> _Exercise prompt_
Quote the lines from the start through the line containing "(x=155, y=118)", inclusive, without changes.

(Lines from a data source)

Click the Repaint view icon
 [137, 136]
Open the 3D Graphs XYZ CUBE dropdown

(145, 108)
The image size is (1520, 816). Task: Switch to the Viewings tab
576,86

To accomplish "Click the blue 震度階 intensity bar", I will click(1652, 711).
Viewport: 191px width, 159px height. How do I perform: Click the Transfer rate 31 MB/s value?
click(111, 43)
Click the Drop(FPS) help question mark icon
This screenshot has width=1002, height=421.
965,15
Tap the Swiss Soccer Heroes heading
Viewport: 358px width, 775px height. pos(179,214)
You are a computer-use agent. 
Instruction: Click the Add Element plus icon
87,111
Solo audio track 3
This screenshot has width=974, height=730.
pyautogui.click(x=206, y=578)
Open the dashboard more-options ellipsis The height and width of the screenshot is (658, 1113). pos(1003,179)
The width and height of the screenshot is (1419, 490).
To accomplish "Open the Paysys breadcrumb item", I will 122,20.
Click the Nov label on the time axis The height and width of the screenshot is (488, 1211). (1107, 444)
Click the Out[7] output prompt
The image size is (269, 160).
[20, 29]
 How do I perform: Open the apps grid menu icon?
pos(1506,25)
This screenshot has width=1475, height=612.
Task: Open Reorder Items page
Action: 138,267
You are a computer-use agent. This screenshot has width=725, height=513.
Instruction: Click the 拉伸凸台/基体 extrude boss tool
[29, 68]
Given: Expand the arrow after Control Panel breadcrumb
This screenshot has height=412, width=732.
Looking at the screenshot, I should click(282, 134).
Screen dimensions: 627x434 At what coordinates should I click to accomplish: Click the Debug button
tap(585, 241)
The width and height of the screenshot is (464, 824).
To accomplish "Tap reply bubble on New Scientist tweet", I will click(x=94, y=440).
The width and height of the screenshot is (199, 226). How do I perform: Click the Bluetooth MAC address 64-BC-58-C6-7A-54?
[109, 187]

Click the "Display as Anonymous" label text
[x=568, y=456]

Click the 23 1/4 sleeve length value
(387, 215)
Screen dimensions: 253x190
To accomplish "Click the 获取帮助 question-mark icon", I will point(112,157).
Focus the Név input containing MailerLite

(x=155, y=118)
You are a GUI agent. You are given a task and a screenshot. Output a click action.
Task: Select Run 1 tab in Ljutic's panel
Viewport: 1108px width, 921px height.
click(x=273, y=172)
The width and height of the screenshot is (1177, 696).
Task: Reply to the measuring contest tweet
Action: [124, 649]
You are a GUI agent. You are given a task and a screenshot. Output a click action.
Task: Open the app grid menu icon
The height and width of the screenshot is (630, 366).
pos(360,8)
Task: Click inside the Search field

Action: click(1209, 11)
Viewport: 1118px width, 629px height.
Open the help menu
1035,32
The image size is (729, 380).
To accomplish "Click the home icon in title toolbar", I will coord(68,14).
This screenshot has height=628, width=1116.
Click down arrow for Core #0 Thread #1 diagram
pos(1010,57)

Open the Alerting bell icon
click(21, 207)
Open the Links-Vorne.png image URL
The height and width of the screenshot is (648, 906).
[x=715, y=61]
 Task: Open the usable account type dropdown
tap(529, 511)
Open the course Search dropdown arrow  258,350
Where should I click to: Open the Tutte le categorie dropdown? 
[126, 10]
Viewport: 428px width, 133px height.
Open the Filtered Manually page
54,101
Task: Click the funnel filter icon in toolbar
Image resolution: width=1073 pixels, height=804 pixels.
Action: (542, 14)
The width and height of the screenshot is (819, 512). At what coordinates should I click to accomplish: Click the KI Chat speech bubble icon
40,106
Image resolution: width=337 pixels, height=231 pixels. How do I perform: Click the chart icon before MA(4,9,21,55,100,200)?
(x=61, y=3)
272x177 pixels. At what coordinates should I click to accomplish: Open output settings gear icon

> _Task answer_
Click the Repaint view icon
 [137, 136]
Open the 3D Graphs XYZ CUBE dropdown

(145, 108)
The image size is (1520, 816). Task: Switch to the Viewings tab
576,86

To accomplish "Click the blue 震度階 intensity bar", I will click(1652, 711).
Viewport: 191px width, 159px height. How do I perform: Click the Transfer rate 31 MB/s value?
click(111, 43)
Click the Drop(FPS) help question mark icon
This screenshot has width=1002, height=421.
965,15
Tap the Swiss Soccer Heroes heading
Viewport: 358px width, 775px height. pos(179,214)
You are a computer-use agent. 
Instruction: Click the Add Element plus icon
87,111
Solo audio track 3
This screenshot has width=974, height=730.
pyautogui.click(x=206, y=578)
Open the dashboard more-options ellipsis The height and width of the screenshot is (658, 1113). pos(1003,179)
The width and height of the screenshot is (1419, 490).
To accomplish "Open the Paysys breadcrumb item", I will 122,20.
Click the Nov label on the time axis The height and width of the screenshot is (488, 1211). (1107, 444)
Click the Out[7] output prompt
The image size is (269, 160).
[20, 29]
 How do I perform: Open the apps grid menu icon?
pos(1506,25)
This screenshot has width=1475, height=612.
Task: Open Reorder Items page
Action: 138,267
You are a computer-use agent. This screenshot has width=725, height=513.
Instruction: Click the 拉伸凸台/基体 extrude boss tool
[29, 68]
Given: Expand the arrow after Control Panel breadcrumb
This screenshot has height=412, width=732.
Looking at the screenshot, I should click(282, 134).
Screen dimensions: 627x434 At what coordinates should I click to accomplish: Click the Debug button
tap(585, 241)
The width and height of the screenshot is (464, 824).
To accomplish "Tap reply bubble on New Scientist tweet", I will click(x=94, y=440).
The width and height of the screenshot is (199, 226). How do I perform: Click the Bluetooth MAC address 64-BC-58-C6-7A-54?
[109, 187]

Click the "Display as Anonymous" label text
[x=568, y=456]

Click the 23 1/4 sleeve length value
(387, 215)
Screen dimensions: 253x190
To accomplish "Click the 获取帮助 question-mark icon", I will point(112,157).
Focus the Név input containing MailerLite

(x=155, y=118)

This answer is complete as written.